'''

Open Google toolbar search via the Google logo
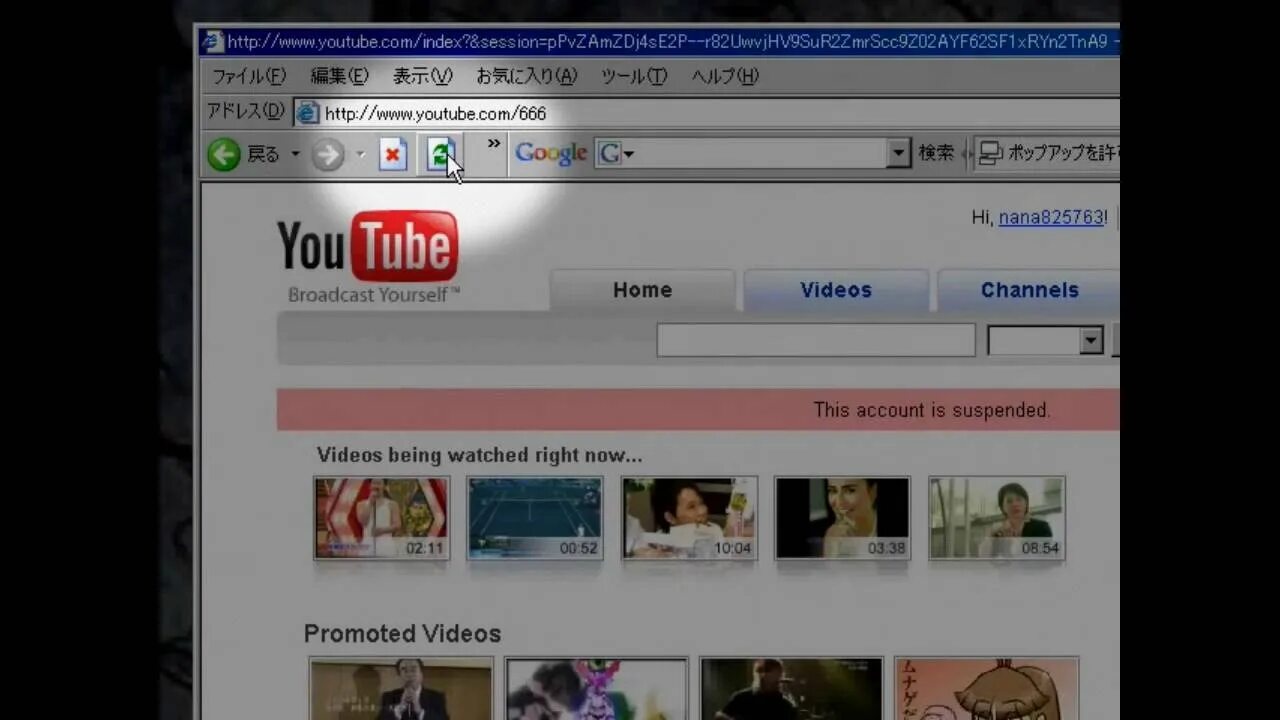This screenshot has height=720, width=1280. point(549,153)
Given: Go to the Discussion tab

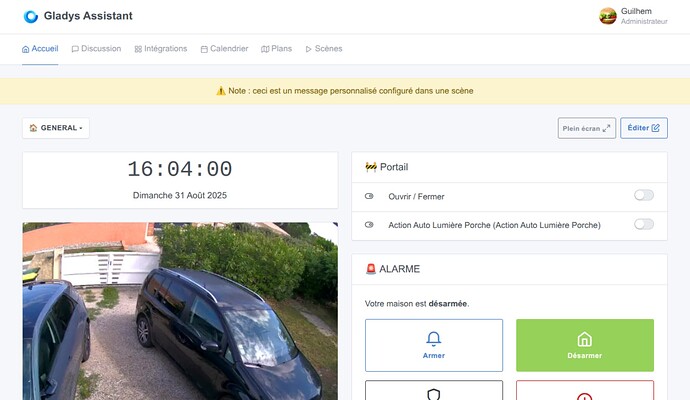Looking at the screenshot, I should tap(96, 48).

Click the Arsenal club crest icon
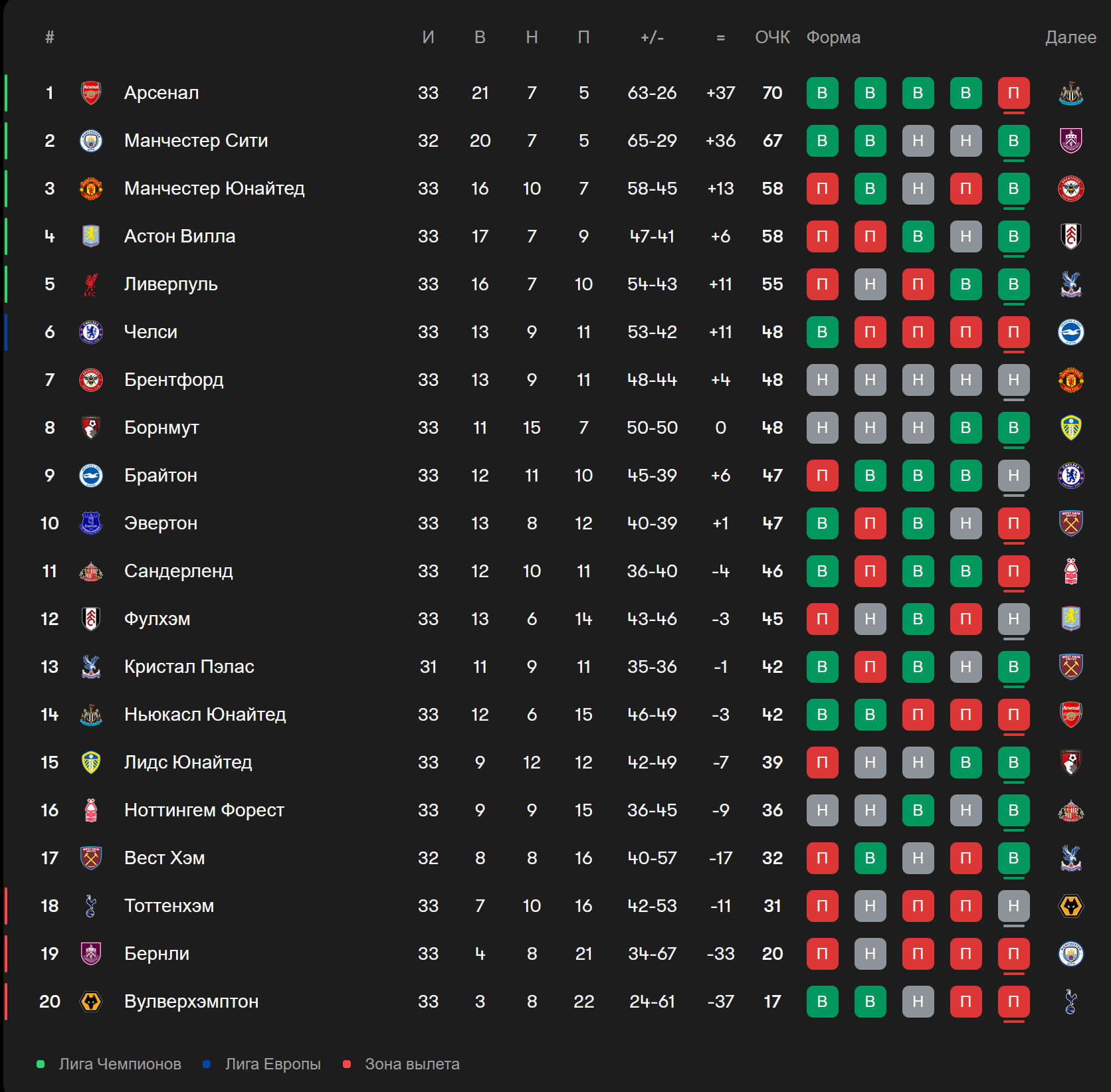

'''

ABOUT THIS TASK: An exact, word-for-word version of the material is required, free of pictures.

ANSWER SPACE:
Open Google toolbar search via the Google logo
This screenshot has height=720, width=1280. point(549,153)
Given: Go to the Discussion tab

Looking at the screenshot, I should tap(96, 48).

Click the Arsenal club crest icon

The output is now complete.